Bournemouth School for Girls is a grammar academy school in Bournemouth, Dorset, England. It is a girls' grammar school and sixth form college, teaching girls aged 11 to 18.

==History==
The school opened with 160 pupils on 30 January 1918. It moved to new buildings in Castle Gate Close in 1961.

==Academics==
Since September 2005, Bournemouth School for Girls has been a humanities specialist school. The school has approximately 1,200 students, including 300 in the sixth form. Until 2012, sixth form classes (including Theatre Studies, PE and Psychology) were open to Students at the boys-only Bournemouth School, with whom BSG share a sports and playing field.

==Productions==
The school has a handbell team, who have played at the Royal Albert Hall. Every other year the school performs a musical which involves the whole school.

==Sport==
In 2012, the school was selected by LloydsTSB to be a part of the National Olympic Torch Relay, in which 10 pupils carried an Olympic torch through Bournemouth.

===CCF===
The school has a Combined Cadet Force, a rarity for a state-funded school.
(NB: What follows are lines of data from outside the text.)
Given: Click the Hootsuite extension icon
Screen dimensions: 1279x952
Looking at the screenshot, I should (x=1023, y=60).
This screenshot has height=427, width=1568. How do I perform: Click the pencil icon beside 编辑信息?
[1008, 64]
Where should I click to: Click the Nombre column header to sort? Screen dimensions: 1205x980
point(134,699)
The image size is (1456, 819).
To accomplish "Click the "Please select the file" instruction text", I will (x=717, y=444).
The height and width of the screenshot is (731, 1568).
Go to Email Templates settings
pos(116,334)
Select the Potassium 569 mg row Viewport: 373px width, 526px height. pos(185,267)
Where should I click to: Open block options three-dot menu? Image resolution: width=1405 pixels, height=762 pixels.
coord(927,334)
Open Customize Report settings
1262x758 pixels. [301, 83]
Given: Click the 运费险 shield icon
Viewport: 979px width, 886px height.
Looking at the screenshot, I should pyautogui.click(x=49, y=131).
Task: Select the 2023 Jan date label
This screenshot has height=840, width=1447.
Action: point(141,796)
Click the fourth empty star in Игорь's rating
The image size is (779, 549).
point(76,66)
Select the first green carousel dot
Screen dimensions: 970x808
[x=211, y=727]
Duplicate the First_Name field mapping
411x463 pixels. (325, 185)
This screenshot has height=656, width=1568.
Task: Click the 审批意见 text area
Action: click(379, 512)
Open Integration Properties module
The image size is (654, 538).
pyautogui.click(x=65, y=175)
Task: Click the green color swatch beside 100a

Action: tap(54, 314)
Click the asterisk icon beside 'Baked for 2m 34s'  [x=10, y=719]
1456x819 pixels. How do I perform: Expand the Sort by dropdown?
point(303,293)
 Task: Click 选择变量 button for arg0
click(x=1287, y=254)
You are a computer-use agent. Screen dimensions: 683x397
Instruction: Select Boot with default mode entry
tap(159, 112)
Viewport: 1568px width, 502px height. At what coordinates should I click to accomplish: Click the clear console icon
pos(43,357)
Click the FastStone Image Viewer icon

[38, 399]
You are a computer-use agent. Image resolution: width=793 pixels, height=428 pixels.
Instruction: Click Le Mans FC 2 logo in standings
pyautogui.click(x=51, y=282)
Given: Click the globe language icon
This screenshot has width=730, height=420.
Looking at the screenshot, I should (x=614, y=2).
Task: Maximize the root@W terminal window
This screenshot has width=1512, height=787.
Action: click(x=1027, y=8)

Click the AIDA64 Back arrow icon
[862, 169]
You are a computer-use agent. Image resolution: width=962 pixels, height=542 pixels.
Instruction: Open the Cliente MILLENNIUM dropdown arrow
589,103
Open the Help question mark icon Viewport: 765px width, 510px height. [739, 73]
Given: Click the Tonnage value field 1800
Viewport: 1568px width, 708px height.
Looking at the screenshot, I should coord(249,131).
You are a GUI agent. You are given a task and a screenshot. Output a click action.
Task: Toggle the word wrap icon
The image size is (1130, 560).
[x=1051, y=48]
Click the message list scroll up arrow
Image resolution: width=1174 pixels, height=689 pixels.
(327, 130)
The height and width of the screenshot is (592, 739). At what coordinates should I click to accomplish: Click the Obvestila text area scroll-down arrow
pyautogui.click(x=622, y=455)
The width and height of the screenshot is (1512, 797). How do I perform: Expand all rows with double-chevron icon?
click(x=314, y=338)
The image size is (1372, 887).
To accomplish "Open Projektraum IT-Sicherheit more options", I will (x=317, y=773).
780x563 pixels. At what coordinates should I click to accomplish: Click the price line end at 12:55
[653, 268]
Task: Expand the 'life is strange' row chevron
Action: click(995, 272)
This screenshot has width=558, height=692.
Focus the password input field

The CCF has over 150 members from both Bournemouth School and Bournemouth School for Girls. The CCF is run by senior cadets and volunteer staff from both schools but hosted at Bournemouth School. The CCF is open to pupils in year 9 upwards with an annual recruitment usually in February. The CCF is split into three sections; Army, Navy and RAF, with each wearing rank-appropriate uniform.

==Ofsted==
Bournemouth School for Girls has won praise from Inspectors following their visits, achieving 'Outstanding' in all aspects of school life in 2012. Inspectors noted 'the very good teaching and good leadership at all levels that enable pupils to achieve very well and develop into confident young adults.' They comment that 'staff are knowledgeable and supportive; they transfer their love of learning to the pupils and help them to achieve very well.'

Pupils at the school had 'their very high levels of determination to succeed' and 'exemplary behaviour'. The sixth form was described as ‘highly effective'. 'Provision is very good in academic subjects and for students' personal development.'

==Notable former pupils==
- Lisa Dillon, actress
- Cherry Marshall (1923-2006), fashion model and agent, and non-fiction writer
- Tamaryn Payne, actress
- Pauline Rudd, Professor at University College Cork
- Sophie Rundle, actress
- Jennifer Worth, memoirist, nurse, midwife, musician. Her books were the source for the television series Call the Midwife.